Teatro Farnese - Parma

I luoghi della mostra

Il Teatro Farnese

Situato al primo piano del Palazzo della Pilotta, il Teatro Farnese occupa un grande salone che era originariamente destinato a "Sala d'arme", riadattato e trasformato in teatro tra 1617 e 1618, su progetto dall'architetto ferrarese Giovan Battista Aleotti detto l'Argenta. Costruito in brevissimo tempo, usando materiali leggeri come il legno, stucco e cartapesta dipinti, il teatro nacque per volontà di Ranuccio I, duca di Parma e Piacenza dal 1593 al 1622, in previsione dei festeggiamenti per la visita di Cosimo II de’ Medici, con lo scopo di instaurare un’alleanza politica attraverso un matrimonio. Sfumato il viaggio di Cosimo, l’inaugurazione avvenne solo nel 1628 per le nozze di Odoardo Farnese e Margherita de’ Medici, con l’opera Mercurio e Marte musicata da Claudio Monteverdi con testi di Claudio Achillini. Si trattava di uno spettacolo allegorico-mitologico arricchito da un torneo e culminante in una grandiosa battaglia navale. Considerata la complessità degli allestimenti scenici e i loro altissimi costi il teatro fu utilizzato soltanto nove volte, in occasione di matrimoni ducali o importanti visite di stato. Quasi completamente distrutto da un bombardamento aereo alleato nel maggio del 1944, il teatro è stato ricostruito secondo il disegno originario e abilmente inserito nel percorso museografico della Galleria Nazionale, costituendo lo scenografico accesso alle sale espositive.

La Galleria Nazionale

Le collezioni della Galleria Nazionale di Parma traggono origine dalla Ducale Accademia di Belle Arti, istituita nel 1752 dal duca don Filippo di Borbone (1749-1765) all'interno del Palazzo della Pilotta. La neonata Accademia, con la propria "quadreria" e i reperti provenienti dagli scavi di Veleia, andarono a costituire, insieme ai dipinti vincitori dei concorsi annuali di pittura, il nucleo originario della storica Galleria. La nascita di una vera e propria istituzione museale pubblica avvenne nei primi decenni dell’Ottocento ad opera di Maria Luigia d’Austria, duchessa di Parma e Piacenza dal 1816 al 1847, e coincise con un ulteriore ampliamento e una definitiva sistemazione delle collezioni ducali secondo un progetto di esposizione organica realizzato dall'architetto Nicola Bettoli e dal pittore ed incisore Paolo Toschi, direttore dell'Accademia a partire dal 1820. L’attuale allestimento è frutto di un articolato progetto dell’architetto Guido Canali realizzato in più tempi a partire dagli anni Settanta del Novecento, che ha completamente rinnovato gli spazi e l’ordinamento espositivo della Galleria.

Il Salone Maria Luigia

Sede della mostra è l’ampio e luminoso Salone che in origine ospitò la prima Galleria pubblica cittadina voluta dalla duchessa Maria Luigia d’Asburgo.
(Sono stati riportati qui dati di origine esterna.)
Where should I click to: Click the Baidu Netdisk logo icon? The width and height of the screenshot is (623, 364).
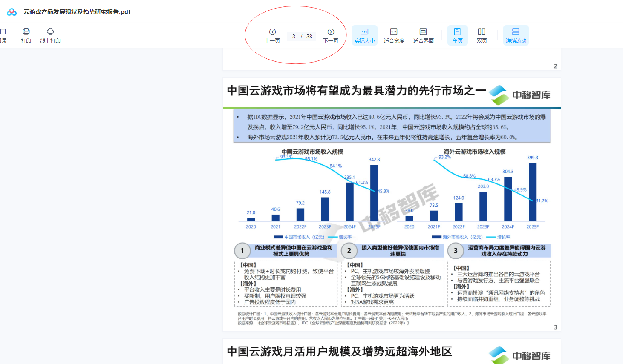point(12,12)
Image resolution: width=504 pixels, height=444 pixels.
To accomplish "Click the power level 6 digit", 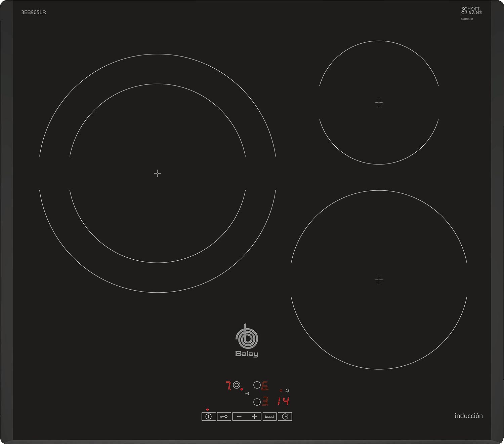I will tap(265, 385).
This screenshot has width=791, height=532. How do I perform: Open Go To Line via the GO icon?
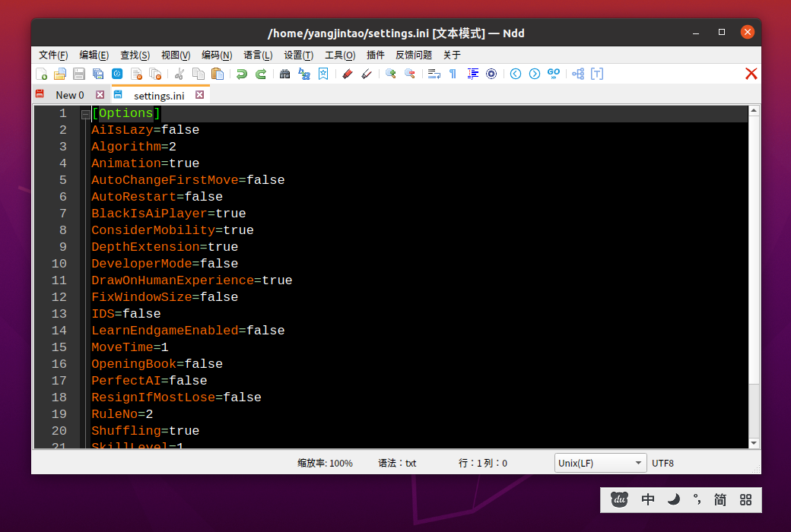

Si accede al salone direttamente dall’atrio della Galleria Nazionale, dove sono esposti una serie di busti settecenteschi di scultori italiani e francesi, passando attraverso la grande Sala Ovale, ove si possono ammirare le due colossali statue di epoca romana raffiguranti Ercole e Bacco, provenienti dagli Orti Farnesiani sul Palatino a Roma. L'intervento allestitivo, completato agli inizi degli anni Novanta, si è posto l'obiettivo di recuperare, senza rinunciare alle più moderne tecnologie di conservazione, il museo ottocentesco, nelle sue preziose cromie e nella dimensione scenografica del grande vano rettangolare, scandito dal colore grigio verde delle pareti e dalle imponenti colonne corinzie. Sulle pareti trovano posto distribuiti su più file i dipinti dei vincitori dei concorsi accademici premiati fra il 1761 e il 1795 e i ritratti dei maestri francesi e parmensi di tradizione illuminista legati alla corte del duca don Filippo e del figlio don Ferdinando di Borbone. Al centro del salone, concluso da una nicchia che inquadra la celebre statua canoviana della duchessa Maria Luigia, è collocato un imponente Trionfo da tavola dello scultore catalano Damià Campeny (1803), opera fastosa di gusto marcatamente neoclassico.